GIVEN INSTRUCTION A: Copy from the release-notes text below the passage from "The new Native" up to and including "of the API.".

** Begin TEXT **

The new Native File System API enables developers to build powerful web apps that interact with files on the user's local device such as IDEs, photo and video editors, text editors, and more. After a user grants access, this API allows web apps to read or save changes directly to files and folders on the user's device. It does all this by invoking the platform's own open and save dialog boxes. The image below shows a web page invoked using the open dialog box on Mac.

To learn more, see sample code, and a text editor demonstration app, see The Native File System API: Simplifying access to local files for details.

Note: The API surface is changed considerably from what was available in the origin trial. Differences are explained in detail in the spec repo. In the coming weeks, watch the web.dev article listed above for a full explanation of how to use the production version of the API.

Other Features in This Release

Altitude and Azimuth for PointerEvents v3

Adds Altitude and Azimuth angles to PointerEvents. Adds tiltX and tiltY to altitude and azimuth transformation and altitude and azimuth to tiltX and tiltY transformation depending on which pair is available from the device. These angles are those commonly measured by devices. Altitude and azimuth can be calculated using trigonometry from tiltX, tiltY. From a hardware perspective it is easier and less expensive to measure tiltX and tiltY.

From a stylus app perspective altitude and azimuth makes more sense and is more intuitive for users. Using tiltX and tiltY requires a developer to visualize the intersection angle between two imaginary planes, while azimuth and altitude are easier to visualize just by looking at the pen and the screen surface.

Adding azimuth and altitude makes the API more intuitive. Providing conversion between tiltX and tiltY and altitude and azimuth and vice versa allows for backwards compatibility with apps using tiltX and tiltY (even if newer devices might only return altitude and azimuth).

** End TEXT **
** Begin RECORD SET **

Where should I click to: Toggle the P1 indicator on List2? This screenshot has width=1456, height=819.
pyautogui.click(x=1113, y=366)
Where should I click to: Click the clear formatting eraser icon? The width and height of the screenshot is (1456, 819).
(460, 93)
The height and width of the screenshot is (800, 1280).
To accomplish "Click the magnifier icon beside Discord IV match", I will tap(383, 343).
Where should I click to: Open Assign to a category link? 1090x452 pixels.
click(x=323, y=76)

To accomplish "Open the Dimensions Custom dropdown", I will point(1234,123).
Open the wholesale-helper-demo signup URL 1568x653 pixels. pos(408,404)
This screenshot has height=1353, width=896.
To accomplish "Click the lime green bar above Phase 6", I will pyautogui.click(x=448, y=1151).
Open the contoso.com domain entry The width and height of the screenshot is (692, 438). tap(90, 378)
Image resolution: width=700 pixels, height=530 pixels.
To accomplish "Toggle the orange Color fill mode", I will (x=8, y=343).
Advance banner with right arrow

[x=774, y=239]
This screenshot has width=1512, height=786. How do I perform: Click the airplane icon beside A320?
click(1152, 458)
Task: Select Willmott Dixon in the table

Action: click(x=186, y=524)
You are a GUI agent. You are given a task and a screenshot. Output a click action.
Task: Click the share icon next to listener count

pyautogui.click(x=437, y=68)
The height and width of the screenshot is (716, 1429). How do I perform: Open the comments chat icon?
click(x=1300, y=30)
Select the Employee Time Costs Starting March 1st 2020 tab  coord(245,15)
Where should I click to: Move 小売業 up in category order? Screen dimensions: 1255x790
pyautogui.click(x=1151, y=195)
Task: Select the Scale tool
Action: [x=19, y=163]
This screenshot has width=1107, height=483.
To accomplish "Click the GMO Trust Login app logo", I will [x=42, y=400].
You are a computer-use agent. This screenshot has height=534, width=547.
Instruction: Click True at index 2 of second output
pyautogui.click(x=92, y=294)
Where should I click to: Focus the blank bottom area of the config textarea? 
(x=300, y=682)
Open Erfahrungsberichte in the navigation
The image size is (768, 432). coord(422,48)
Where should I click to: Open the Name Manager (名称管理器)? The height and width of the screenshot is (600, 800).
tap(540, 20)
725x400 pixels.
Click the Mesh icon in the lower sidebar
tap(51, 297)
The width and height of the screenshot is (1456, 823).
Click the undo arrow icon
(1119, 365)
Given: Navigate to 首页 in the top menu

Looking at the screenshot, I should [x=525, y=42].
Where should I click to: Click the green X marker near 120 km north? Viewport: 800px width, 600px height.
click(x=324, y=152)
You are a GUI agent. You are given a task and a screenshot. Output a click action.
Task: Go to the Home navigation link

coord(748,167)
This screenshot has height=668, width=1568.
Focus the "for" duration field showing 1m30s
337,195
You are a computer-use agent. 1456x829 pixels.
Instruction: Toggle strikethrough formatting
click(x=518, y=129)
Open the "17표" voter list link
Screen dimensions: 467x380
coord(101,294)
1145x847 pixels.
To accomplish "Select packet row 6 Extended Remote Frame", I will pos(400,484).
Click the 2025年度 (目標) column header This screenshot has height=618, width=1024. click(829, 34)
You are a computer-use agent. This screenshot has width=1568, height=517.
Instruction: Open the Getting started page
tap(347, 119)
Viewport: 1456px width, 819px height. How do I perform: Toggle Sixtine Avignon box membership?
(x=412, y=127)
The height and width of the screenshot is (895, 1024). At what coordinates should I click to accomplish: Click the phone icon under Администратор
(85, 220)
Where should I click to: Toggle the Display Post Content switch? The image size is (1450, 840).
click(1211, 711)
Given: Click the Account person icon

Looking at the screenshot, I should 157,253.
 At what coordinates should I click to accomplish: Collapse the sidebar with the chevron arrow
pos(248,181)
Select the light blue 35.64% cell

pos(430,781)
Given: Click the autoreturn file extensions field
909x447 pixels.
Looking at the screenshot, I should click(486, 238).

** End RECORD SET **

GIVEN INSTRUCTION B: In the entries above, rewrite everything from the first line up to and including the line with "I will point(1234,123).", replacing "screenshot" with "screen capture" and changing nothing else. Return only those lines.

WORKED ANSWER A:
The new Native File System API enables developers to build powerful web apps that interact with files on the user's local device such as IDEs, photo and video editors, text editors, and more. After a user grants access, this API allows web apps to read or save changes directly to files and folders on the user's device. It does all this by invoking the platform's own open and save dialog boxes. The image below shows a web page invoked using the open dialog box on Mac.

To learn more, see sample code, and a text editor demonstration app, see The Native File System API: Simplifying access to local files for details.

Note: The API surface is changed considerably from what was available in the origin trial. Differences are explained in detail in the spec repo. In the coming weeks, watch the web.dev article listed above for a full explanation of how to use the production version of the API.

WORKED ANSWER B:
Where should I click to: Toggle the P1 indicator on List2? This screen capture has width=1456, height=819.
pyautogui.click(x=1113, y=366)
Where should I click to: Click the clear formatting eraser icon? The width and height of the screen capture is (1456, 819).
(460, 93)
The height and width of the screen capture is (800, 1280).
To accomplish "Click the magnifier icon beside Discord IV match", I will tap(383, 343).
Where should I click to: Open Assign to a category link? 1090x452 pixels.
click(x=323, y=76)

To accomplish "Open the Dimensions Custom dropdown", I will point(1234,123).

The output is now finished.